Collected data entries
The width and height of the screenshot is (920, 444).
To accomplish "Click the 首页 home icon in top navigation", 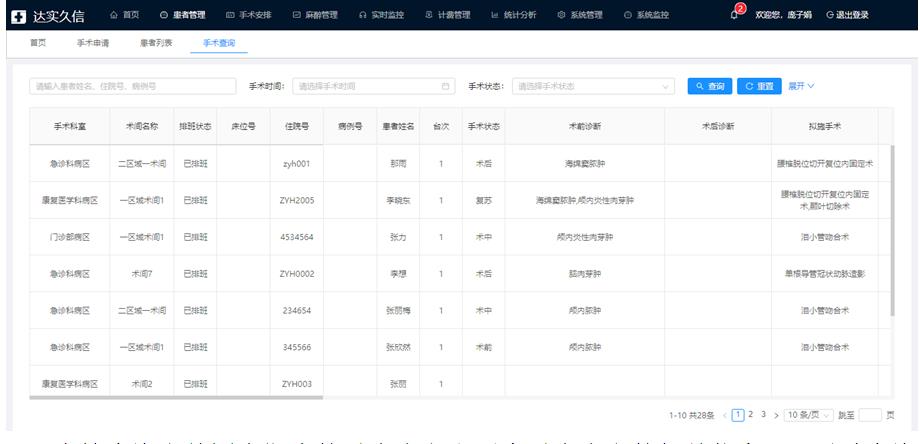I will coord(114,14).
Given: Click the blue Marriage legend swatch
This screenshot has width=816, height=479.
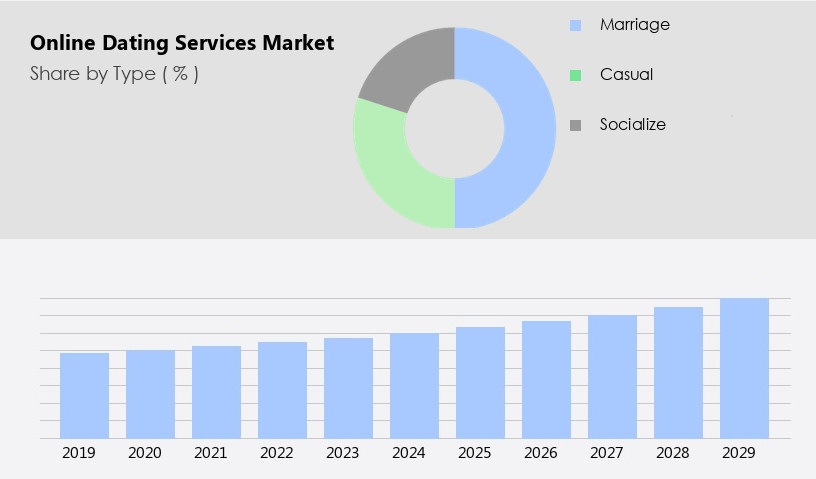Looking at the screenshot, I should pos(575,25).
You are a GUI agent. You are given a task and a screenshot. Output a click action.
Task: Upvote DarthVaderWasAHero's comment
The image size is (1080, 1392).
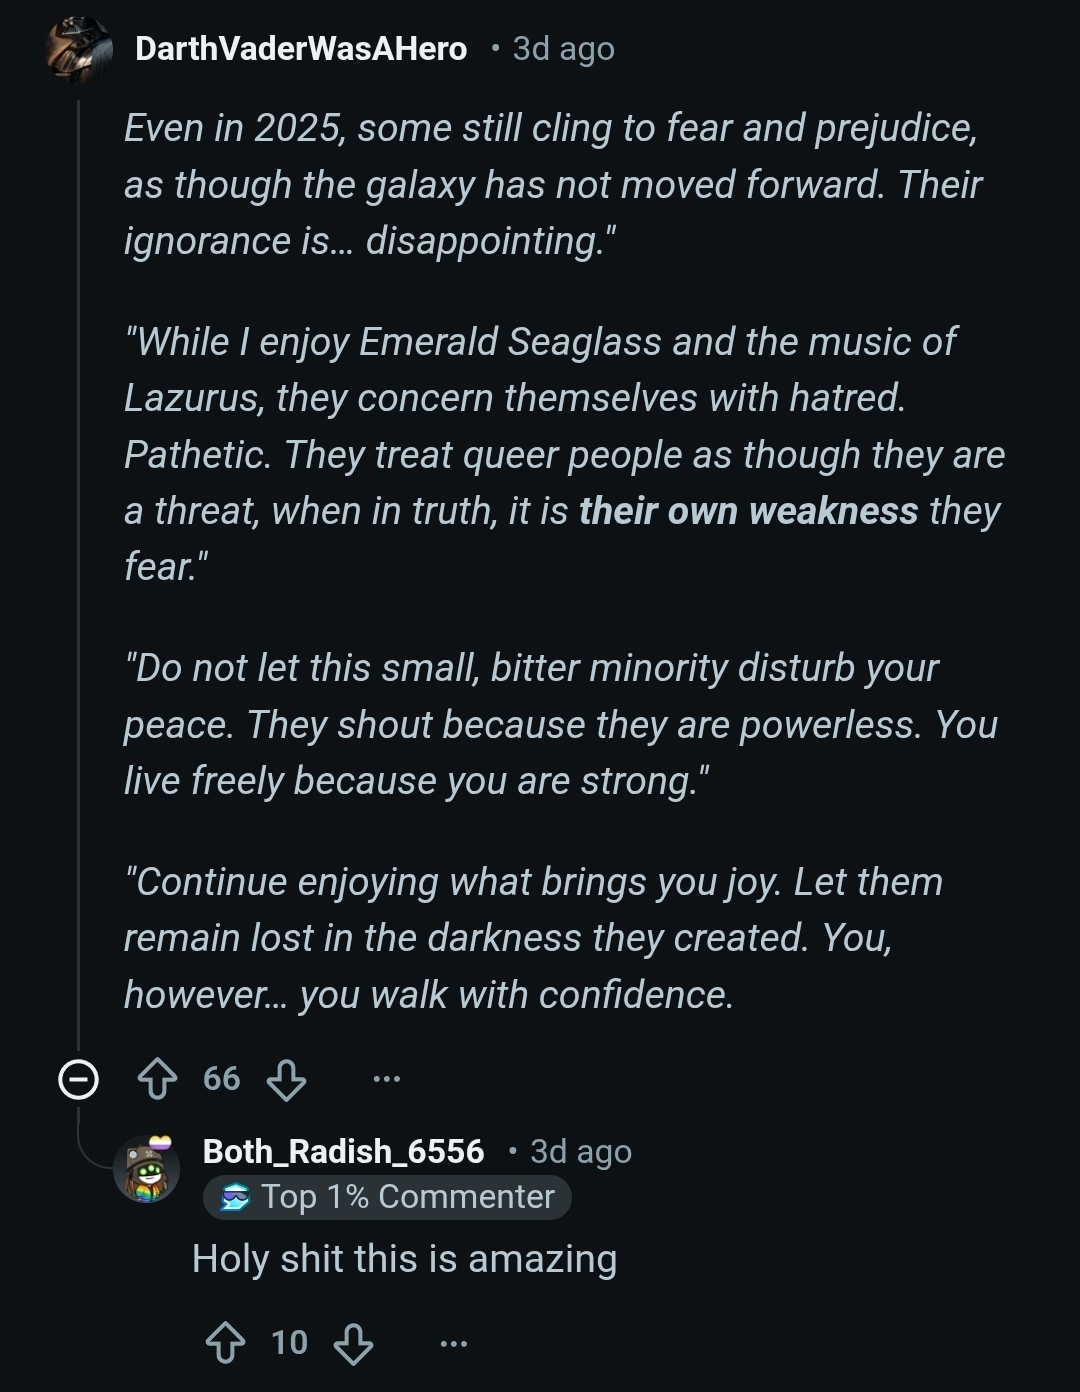tap(157, 1079)
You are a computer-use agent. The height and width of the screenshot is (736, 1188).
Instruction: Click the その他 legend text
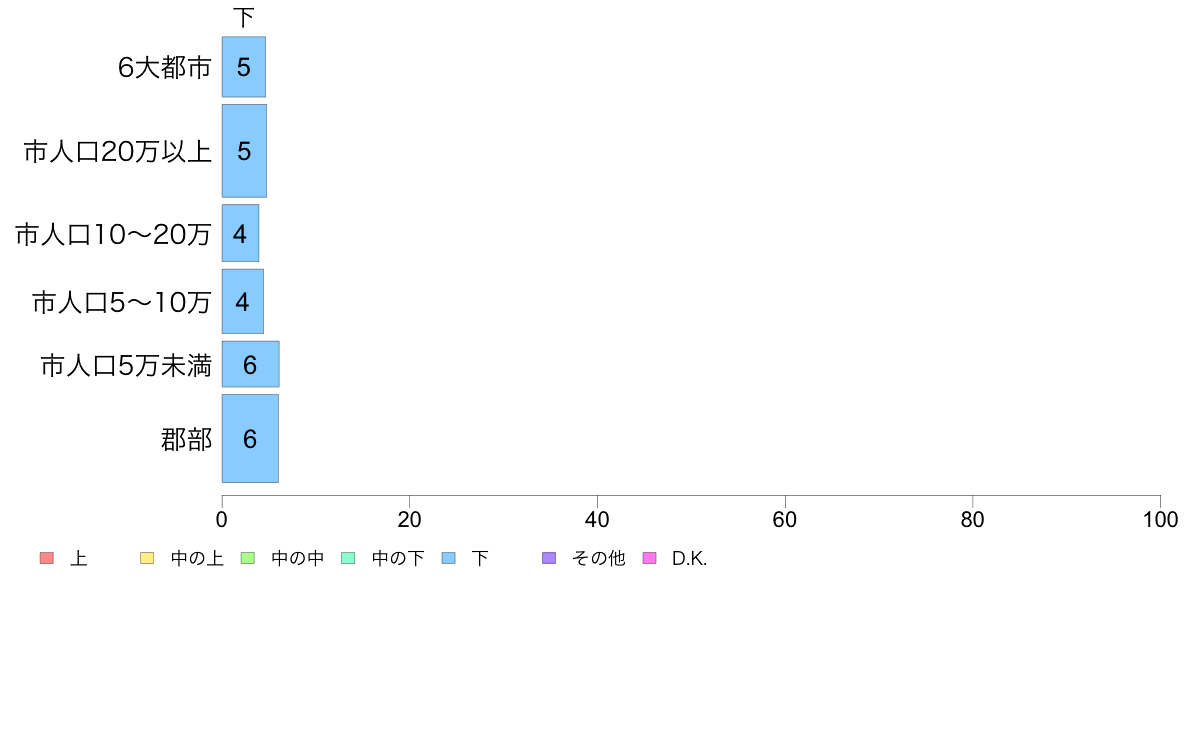click(x=599, y=559)
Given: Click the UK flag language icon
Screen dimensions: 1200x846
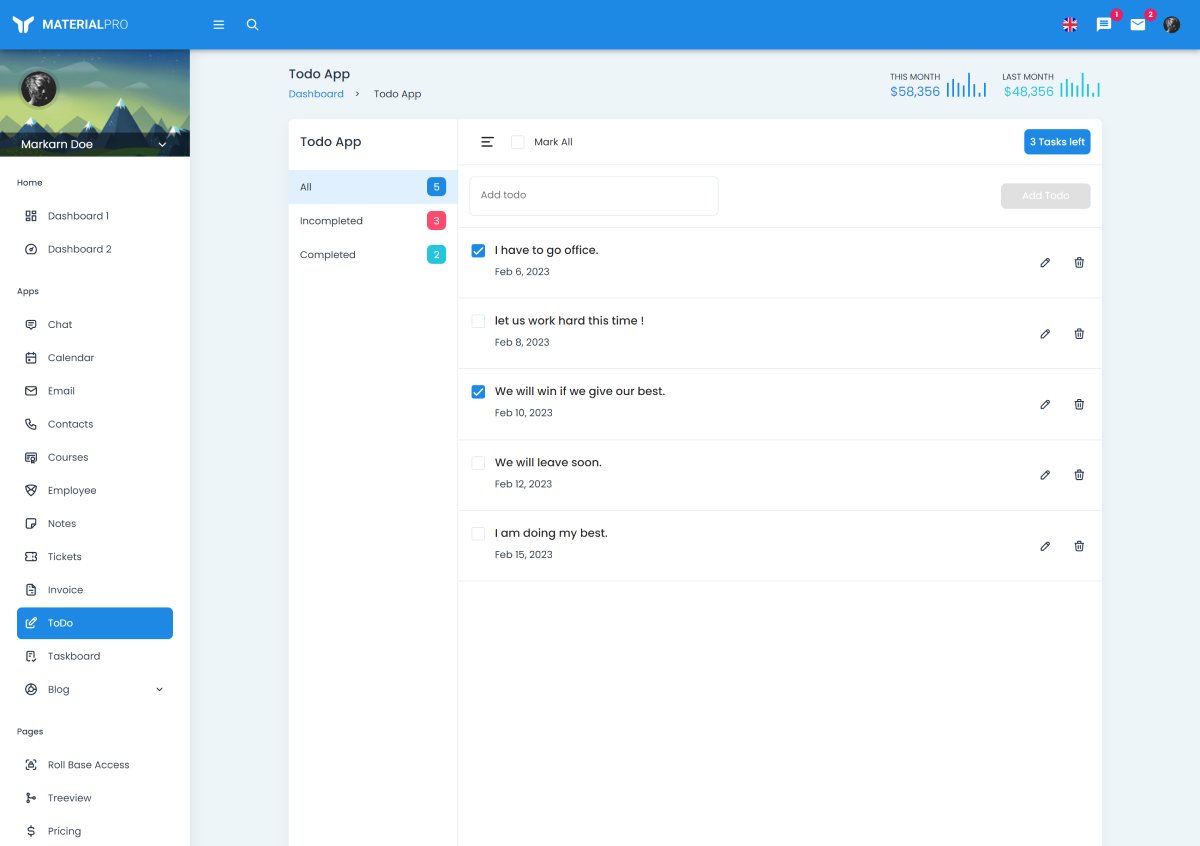Looking at the screenshot, I should click(1070, 25).
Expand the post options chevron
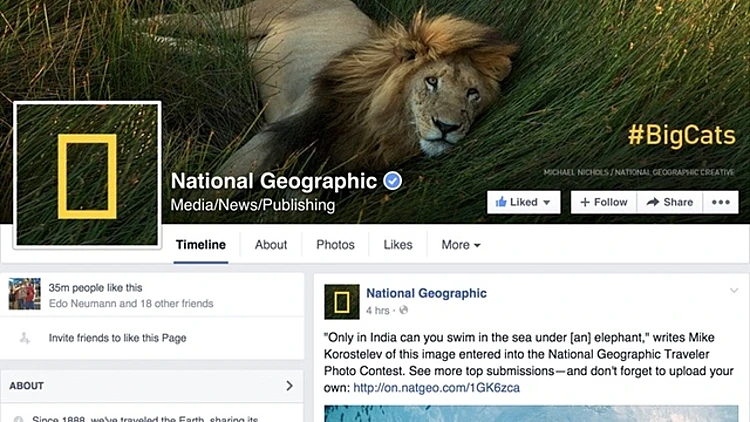Image resolution: width=750 pixels, height=422 pixels. 733,291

■ **Task requirements**
The answer must be the exact lines from the line with "You are a computer-use" to the final line of the data, both ends included, with no pictures.

■ **Task response**
You are a computer-use agent. The height and width of the screenshot is (736, 1188).
Instruction: Click the その他 legend text
click(x=599, y=559)
Given: Click the UK flag language icon
Screen dimensions: 1200x846
Looking at the screenshot, I should click(1070, 25).
Expand the post options chevron
Image resolution: width=750 pixels, height=422 pixels. 733,291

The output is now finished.